Contact: ntweb.seminar@gmail.com

Please consider the following:

  • Each talk has a unique Zoom meeting-ID that all registered participants receive by email before the talk. You will receive this email from organizers@ntwebseminar.org. Never publicly share this ID or the password.

  • If you did not received an invitation one hour before the talk please check your spam folder. If you cannot find the email there please contact ntweb.seminar@gmail.com.

  • Some mail servers are blocking our domain. Registered participants can click here to get the link to the next talk.

  • To unsubscribe from the mailing list please follow the link at the bottom of the invitation email.

  • Participant's audio is muted by default. You can unmute to ask questions.

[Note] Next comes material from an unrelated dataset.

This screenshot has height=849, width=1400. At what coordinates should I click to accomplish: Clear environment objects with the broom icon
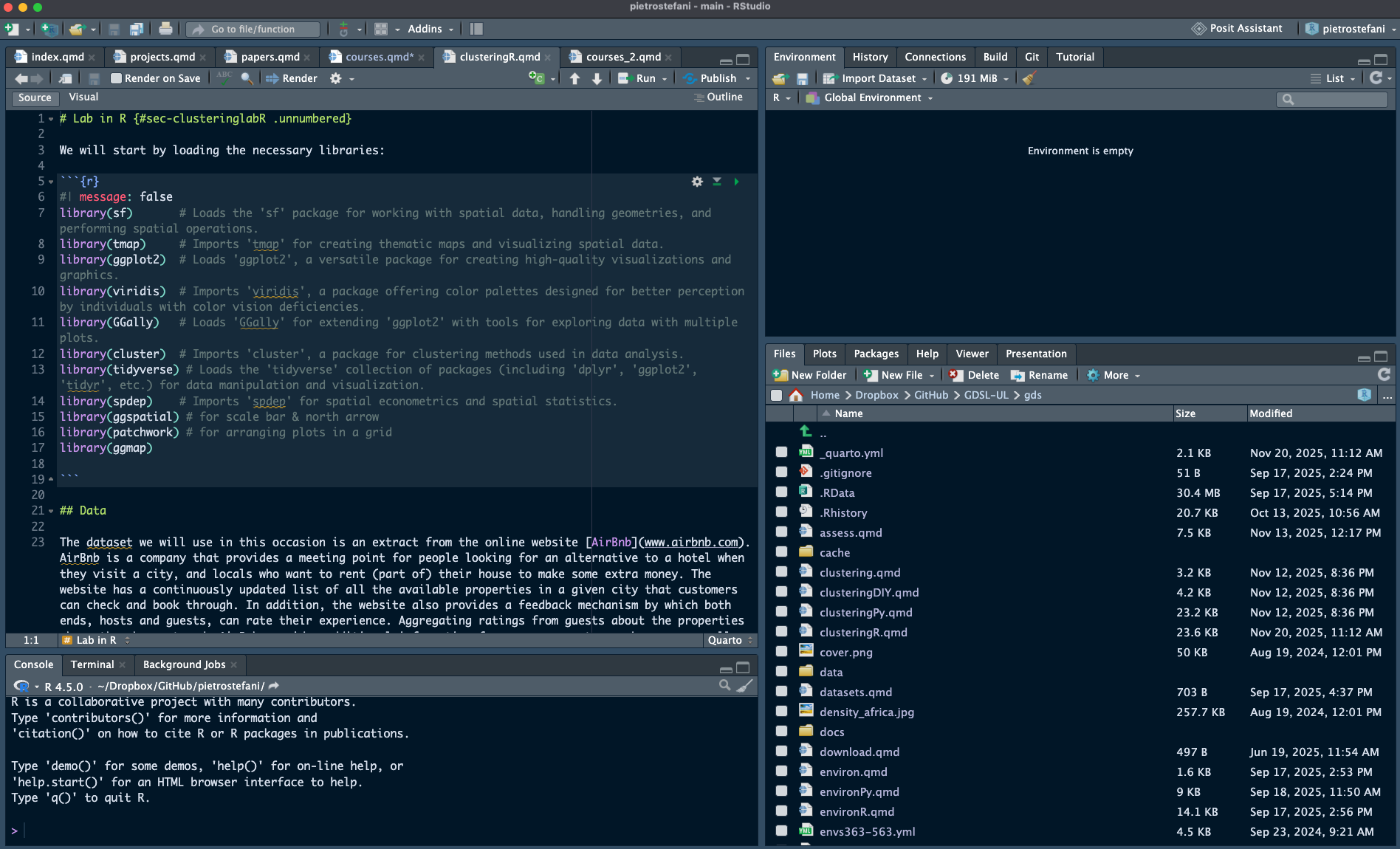coord(1029,78)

  • You can ask questions in the chat window or by unmuting the microphone and asking them directly.

Next talk:



Özlem Imamoglu, A class number formula of Hurwitz
(ETH Zürich)

Thursday, September 17, 2020 (8am PDT, 11am EDT, 4pm BST, 5pm CEST, 6pm IDT, 8:30pm IST, 11pm China Standard)
Friday, September 18, 2020 (1am AEST, 3am NZST)

Abstract: In a little known paper Hurwitz gave an infinite series representation for the class number of positive definite binary quadratic forms In this talk I will report on joint work with W. Duke and A. Toth where we show how the ideas of Hurwitz can be applied in other settings, in particular to give a formula for the class number of binary cubic forms.


Upcoming talks:

Ilya D. Shkredov, Zaremba's conjecture and growth in groups
(Steklov Mathematical Institute, Moscow)

Tuesday, September 22, 2020 (2am PDT, 5am EDT, 10am BST, 11am CEST, 12pm IDT, 2:30pm IST, 5pm China Standard Time, 7pm AEST, 9pm NZST)

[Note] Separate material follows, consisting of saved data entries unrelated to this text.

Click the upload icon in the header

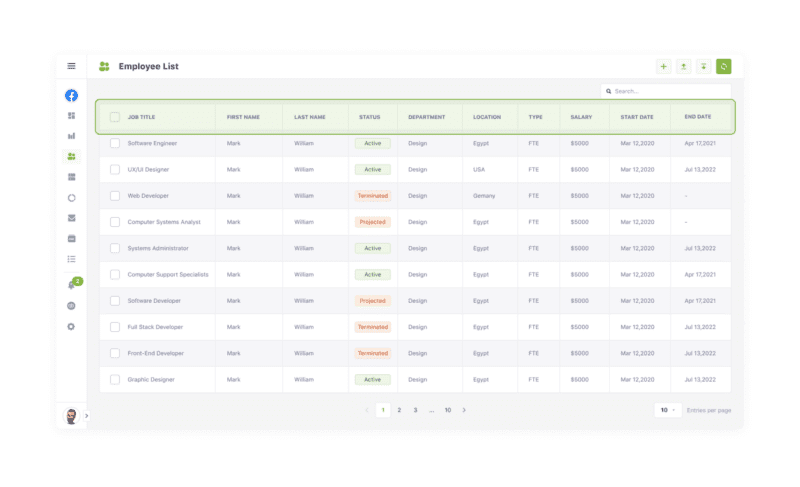684,67
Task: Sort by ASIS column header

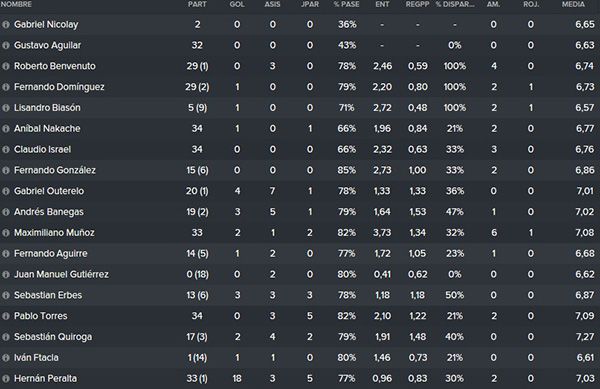Action: pyautogui.click(x=272, y=4)
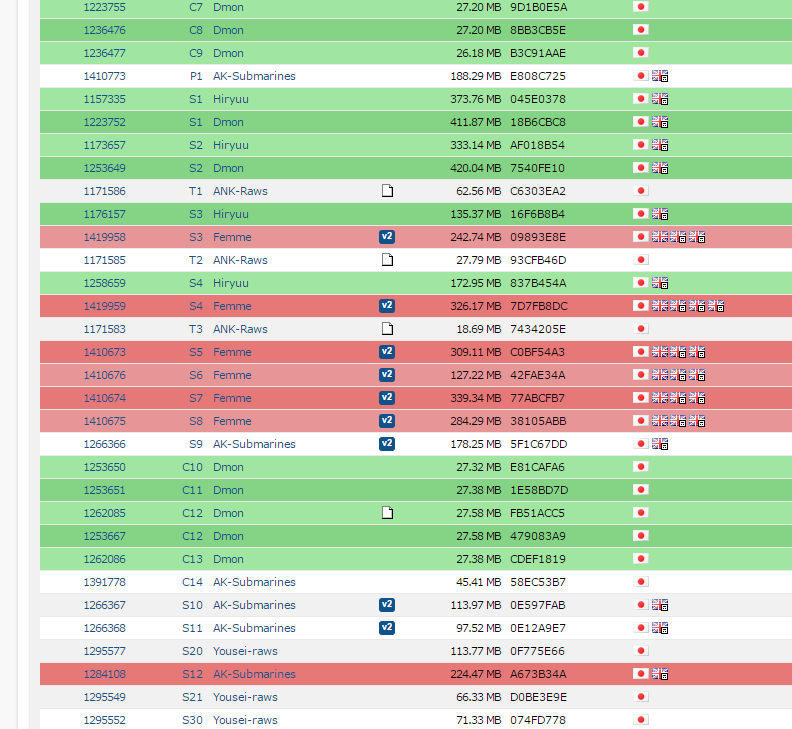
Task: Click the English subtitle flag for file 1157335
Action: point(660,99)

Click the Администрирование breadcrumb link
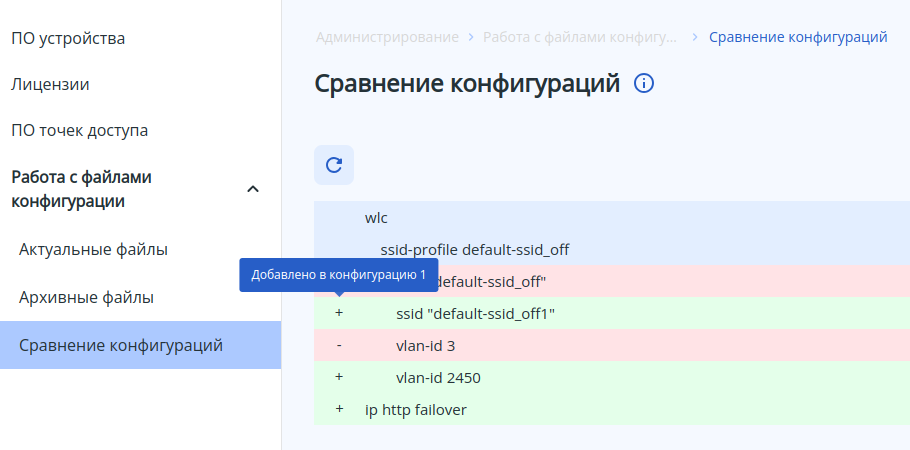point(387,37)
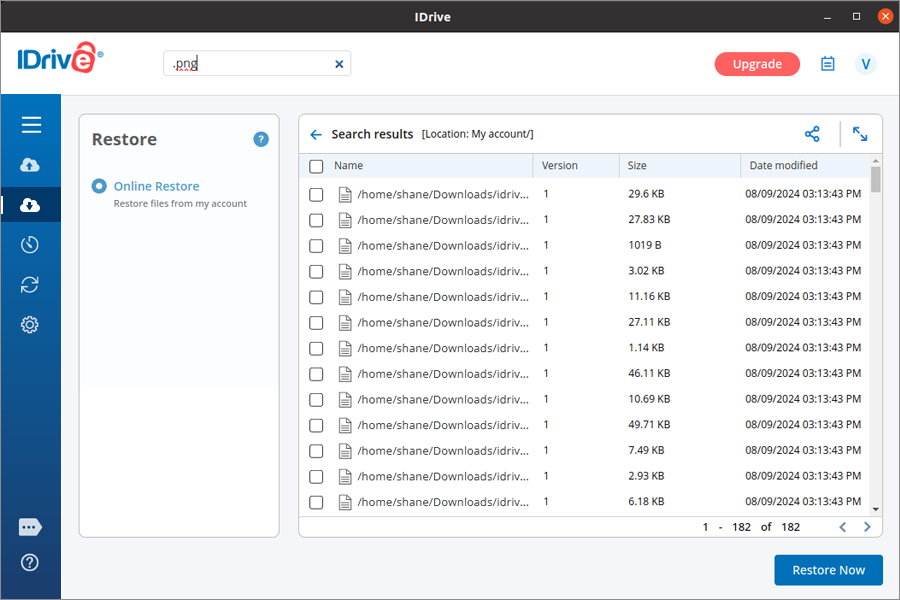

Abstract: Zaremba's conjecture belongs to the area of continued fractions. It predicts that for any given positive integer q there is a positive a, a<q, (a,q)=1 such that all partial quotients b_j in its continued fractions expansion a/q = 1/b_1+1/b_2 +... + 1/b_s are bounded by five. At the moment the question is widely open although the area has a rich history of works by Korobov, Hensley, Niederreiter, Bourgain and many others. We survey certain results concerning this hypothesis and show how growth in groups helps to solve different relaxations of Zaremba's conjecture. In particular, we show that a deeper hypothesis of Hensley concerning some Cantor-type set with the Hausdorff dimension >1/2 takes place for the so-called modular form of Zaremba's conjecture.


Emmanuel Breuillard, A subspace theorem for manifolds
(University of Cambridge)

Thursday, September 24, 2020 (8am PDT, 11am EDT, 4pm BST, 5pm CEST, 6pm IDT, 8:30pm IST, 11pm China Standard Time)
Friday, September 25, 2020 (1am AEST, 3am NZST)

Abstract: In the late 90's Kleinbock and Margulis solved a long-standing conjecture due to Sprindzuk regarding diophantine approximation on submanifolds of R^n. Their method used homogeneous dynamics via the so-called non-divergence estimates for unipotent flows on the space of lattices. In this talk I will explain how these ideas, combined with a certain understanding of the geometry at the heart of Schmidt's subspace theorem, in particular the notion of Harder-Narasimhan filtration, leads to a metric version of the subspace theorem, where the linear forms are allowed to depend on a parameter. This subspace theorem for manifolds allows to quickly compute certain diophantine exponents, and it leads to several generalizations of the Kleinbock-Margulis results in a variety of contexts. Joint work with Nicolas de Saxcé.


Julie Tzu-Yueh Wang, Pisot's d-th root's conjecture for function fields and its complex analog
(Academia Sinica, Taiwan)

Monday, September 28, 2020 (5pm PDT, 8pm EDT)
Tuesday, September 29, 2020 (1am BST, 2am CEST, 3am IDT, 5:30am IST, 8am China Standard Time, 10am AEST, 1pm NZDT)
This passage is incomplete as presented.